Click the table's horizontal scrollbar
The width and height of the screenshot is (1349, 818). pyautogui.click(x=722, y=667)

---

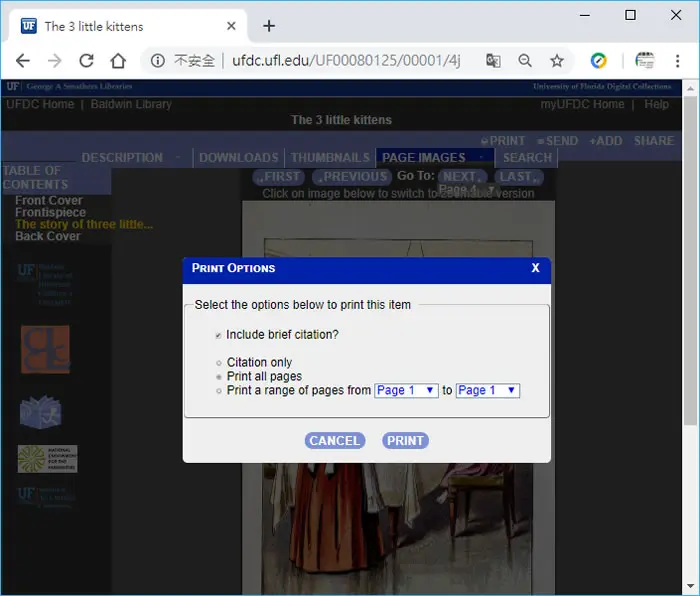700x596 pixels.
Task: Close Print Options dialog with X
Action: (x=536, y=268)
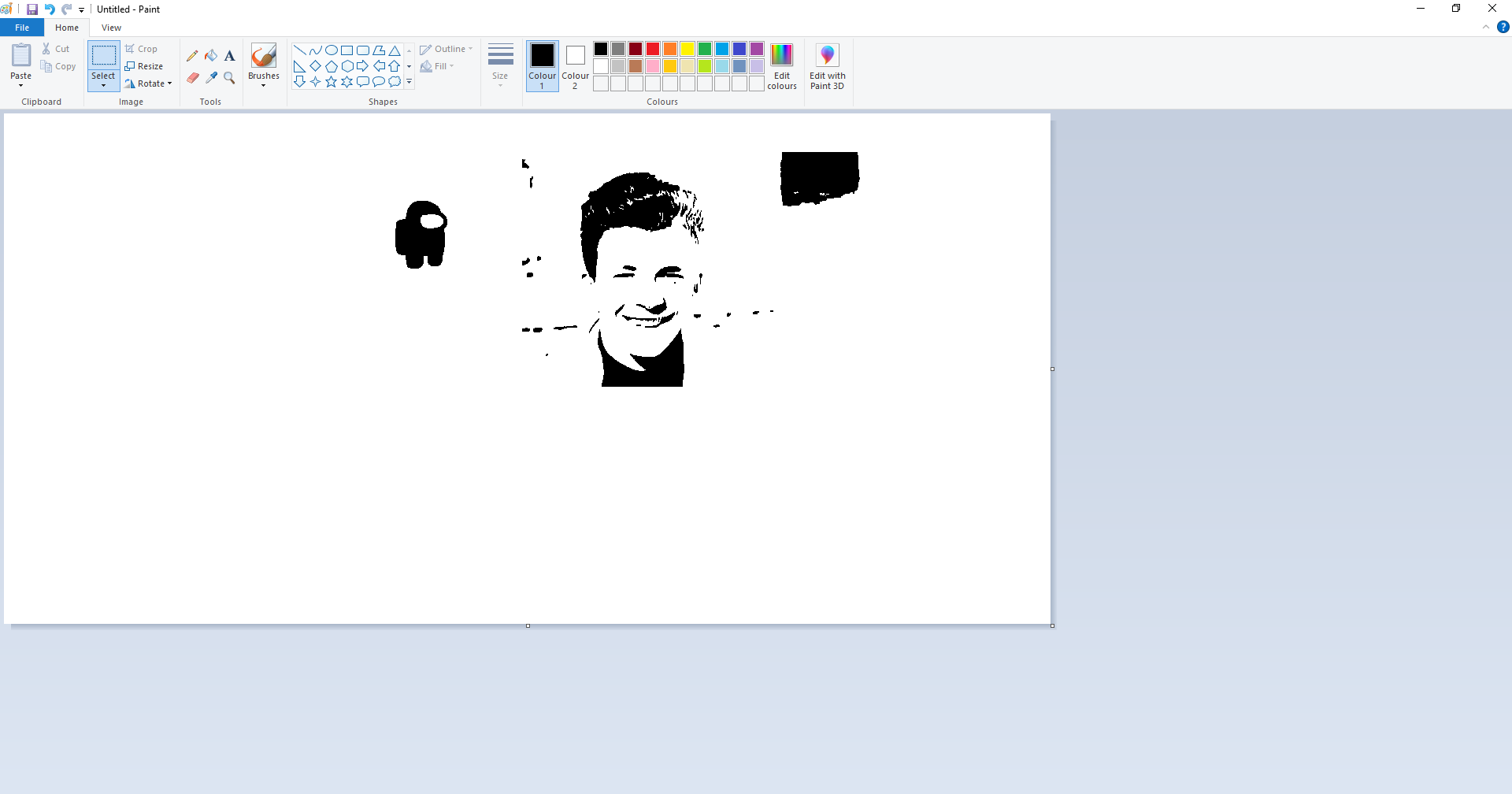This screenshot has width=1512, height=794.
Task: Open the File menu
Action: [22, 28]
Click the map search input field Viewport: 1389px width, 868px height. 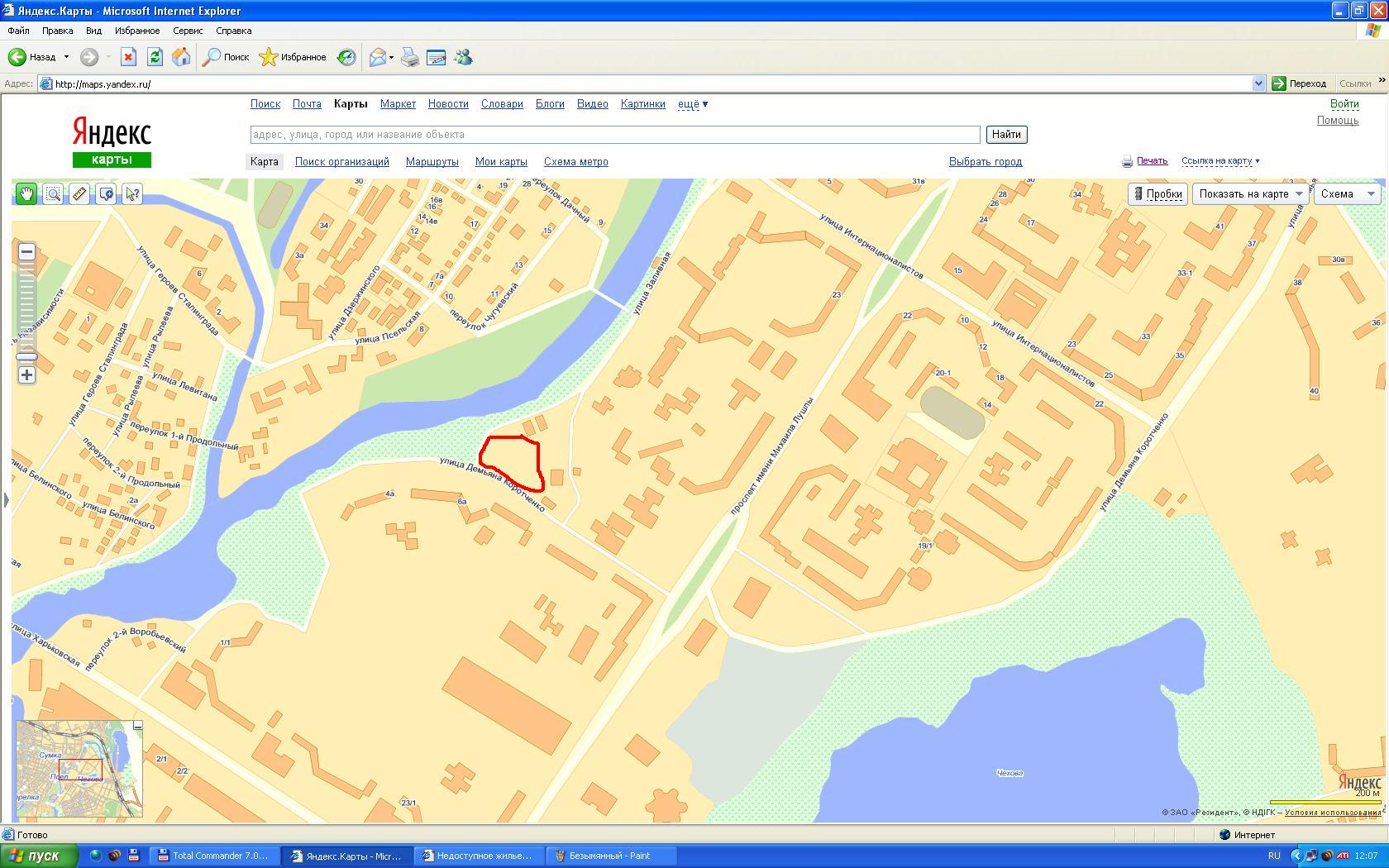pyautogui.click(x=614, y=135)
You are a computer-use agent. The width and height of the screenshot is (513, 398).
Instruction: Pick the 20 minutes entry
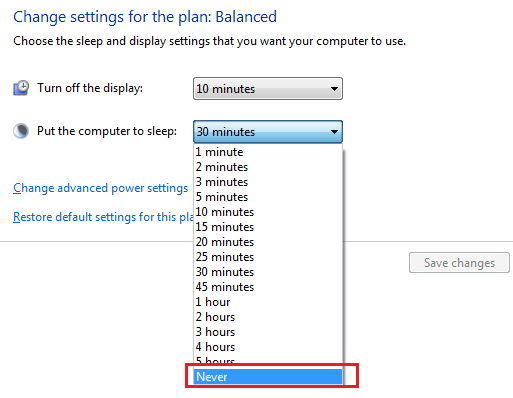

**WHAT THE TASK ASKS:**
Could you transcribe the entries above word for word, from the line with "You are a computer-use" down to the line with "Instruction: Pick the 20 minutes entry", keeping both?

**PROBLEM SOLUTION:**
You are a computer-use agent. The width and height of the screenshot is (513, 398).
Instruction: Pick the 20 minutes entry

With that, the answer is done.